Piotr Stefaniak <postgres@piotr-stefaniak.me> writes:
> using sqlsmith and UBSan I have found these two division by zero errors:

Hmm, thanks.  Seems there's a bit of a disagreement as to whether
path->rows is allowed to be zero or not.  It normally isn't; but
we've created an exception that provably-empty relations have zero
rowcount, so now these places had better deal with the case.
        regards, tom lane



I'm not saying this is necessarily a bug since the whole function deals 
with floats, but perhaps it's interesting to note that ndistinct can be 
0 in src/backend/utils/adt/selfuncs.c:estimate_hash_bucketsize:/* * Initial estimate of bucketsize fraction is
1/nbucketsas long as the * number of buckets is less than the expected number of distinct values; * otherwise it is
1/ndistinct.*/if (ndistinct > nbuckets)    estfract = 1.0 / nbuckets;else    estfract = 1.0 / ndistinct;
 

for this query:
select subq_0.c1 as c0
from (  select ref_0.a as c0, (select NULL::integer from 
information_schema.user_defined_types limit 1 offset 1) as c1  from public.rtest_nothn3 as ref_0  limit 130
) as subq_0
left join (  select sample_0.x as c0  from public.insert_tbl as sample_0  where false
) as subq_1 on subq_0.c1 = subq_1.c0;



On 2016-03-26 19:29, Piotr Stefaniak wrote:
> I'm not saying this is necessarily a bug since the whole function deals
> with floats, but perhaps it's interesting to note that ndistinct can be
> 0 in src/backend/utils/adt/selfuncs.c:estimate_hash_bucketsize:

On the exact same note, something like this (again reduced from what
sqlsmith produced):

select 1
from unnest('{}'::boolean[]) a (x)
left join (
   select *
   from unnest('{}'::boolean[])

Records from a collection:
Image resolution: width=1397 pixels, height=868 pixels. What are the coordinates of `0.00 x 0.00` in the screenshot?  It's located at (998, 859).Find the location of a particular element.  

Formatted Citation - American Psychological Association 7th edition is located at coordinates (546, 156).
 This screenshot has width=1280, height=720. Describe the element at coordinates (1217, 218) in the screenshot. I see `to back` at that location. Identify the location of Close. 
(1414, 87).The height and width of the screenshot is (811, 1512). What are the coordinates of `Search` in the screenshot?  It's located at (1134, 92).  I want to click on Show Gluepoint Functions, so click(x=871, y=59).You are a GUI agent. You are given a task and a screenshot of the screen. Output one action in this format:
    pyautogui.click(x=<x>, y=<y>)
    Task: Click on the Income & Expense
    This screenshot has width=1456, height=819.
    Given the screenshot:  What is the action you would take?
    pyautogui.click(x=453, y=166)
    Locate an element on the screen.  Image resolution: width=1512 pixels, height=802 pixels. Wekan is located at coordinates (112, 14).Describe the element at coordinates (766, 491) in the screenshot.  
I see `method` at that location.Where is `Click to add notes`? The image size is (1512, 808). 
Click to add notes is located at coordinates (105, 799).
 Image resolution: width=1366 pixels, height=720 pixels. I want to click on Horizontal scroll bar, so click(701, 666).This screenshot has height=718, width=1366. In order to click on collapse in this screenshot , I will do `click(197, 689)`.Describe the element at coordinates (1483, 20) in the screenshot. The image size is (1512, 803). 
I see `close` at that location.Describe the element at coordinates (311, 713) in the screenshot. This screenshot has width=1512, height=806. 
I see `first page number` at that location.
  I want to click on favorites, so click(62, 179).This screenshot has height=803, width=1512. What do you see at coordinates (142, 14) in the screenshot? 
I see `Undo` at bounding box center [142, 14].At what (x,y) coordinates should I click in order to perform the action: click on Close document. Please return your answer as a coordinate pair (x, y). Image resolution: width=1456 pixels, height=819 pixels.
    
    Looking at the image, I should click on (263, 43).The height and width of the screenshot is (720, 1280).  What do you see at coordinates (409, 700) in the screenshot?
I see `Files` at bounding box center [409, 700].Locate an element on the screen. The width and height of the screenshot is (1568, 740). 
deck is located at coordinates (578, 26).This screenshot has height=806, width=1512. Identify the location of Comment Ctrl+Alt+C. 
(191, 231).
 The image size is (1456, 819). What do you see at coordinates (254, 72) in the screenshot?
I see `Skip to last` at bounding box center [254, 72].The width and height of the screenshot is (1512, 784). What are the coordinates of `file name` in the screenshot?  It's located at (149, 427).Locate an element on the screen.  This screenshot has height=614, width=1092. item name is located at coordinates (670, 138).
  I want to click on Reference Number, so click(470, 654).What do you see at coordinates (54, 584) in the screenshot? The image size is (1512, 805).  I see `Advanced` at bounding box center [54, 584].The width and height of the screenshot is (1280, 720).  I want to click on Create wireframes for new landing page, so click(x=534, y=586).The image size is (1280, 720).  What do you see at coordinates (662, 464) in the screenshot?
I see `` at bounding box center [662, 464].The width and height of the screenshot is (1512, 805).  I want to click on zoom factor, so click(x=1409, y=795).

● **Work to complete**
A. In the thread on division by zero errors, list every table or view named after "from" in the query that begins "select subq_0.c1 as c0".
B. For each statement, answer yes or no according to the thread on division by zero errors, and quote the words that decide it.
(i) path->rows is normally allowed to be zero.
(ii) Provably-empty relations have a rowcount of zero.
(iii) The query that starts "select 1" was written by hand rather than produced by a tool.

● **Solved problems**
A.
information_schema.user_defined_types
public.rtest_nothn3
public.insert_tbl

B.
(i) No: "It normally isn't"
(ii) Yes: "we've created an exception that provably-empty relations have zero rowcount"
(iii) No: "reduced from what sqlsmith produced"